Columbia Land Trust purchased the land from Seattle-based Weyerhaeuser, which had acquired the property in 2013 from an industrial timber company. Weyerhaeuser was supportive of dam removal and had been looking at opportunities to partner on a conservation plan. Moving forward, the Land Trust will implement a conservation forestry approach on the land that combines forest practices with watershed health.
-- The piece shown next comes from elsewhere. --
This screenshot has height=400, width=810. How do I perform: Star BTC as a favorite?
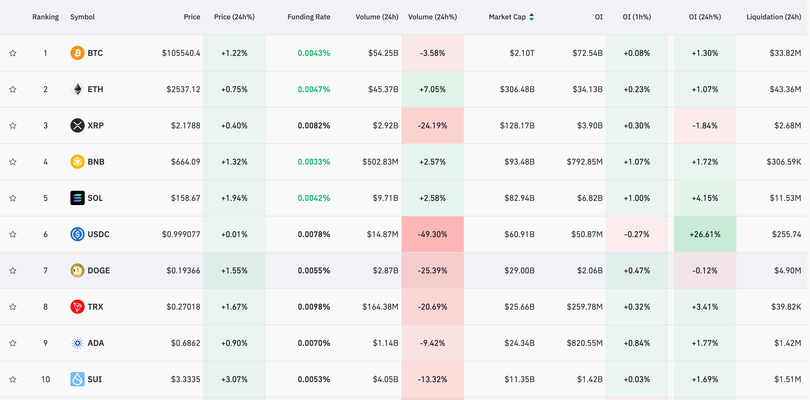click(13, 53)
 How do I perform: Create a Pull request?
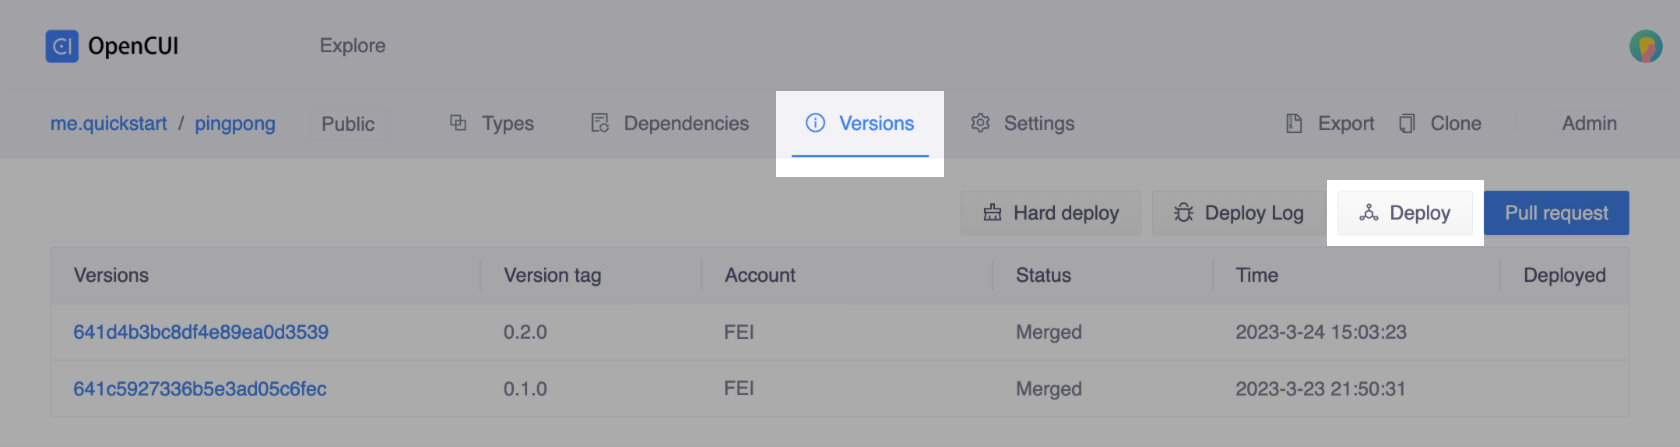tap(1556, 213)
The site is in the heart of a timber-dependent rural community, and Land Trust forest management will contribute to regional jobs, mills, and tax revenues.
“It’s a win-win for all parties involved,” says Weyerhaeuser’s Jim Bunker, who worked closely on the deal. “The land has special conservation value as an important tributary for the Columbia River watershed, and the Columbia Land Trust has been a great community partner.”
The purchase was funded with grants from the Open Rivers Fund, a program of Resources Legacy Fund supported by the William and Flora Hewlett Foundation, as well as funding from Washington Department of Ecology’s water quality program, Washington Salmon Recovery Funding Board, M.J. Murdock Charitable Trust, private donors, and a program-related investment loan from the David and Lucile Packard Foundation.
Now that the land is conserved, the Cowlitz Indian Tribe anticipates beginning dam removal process in the summer of 2022, pending the permitting process. The forest has been closed to the public and will continue to be closed during the dam removal and restoration work along Wildboy Creek. Ultimately, the Land Trust plans for the land to be open to the public for walking and quiet enjoyment as well as hunting and fishing.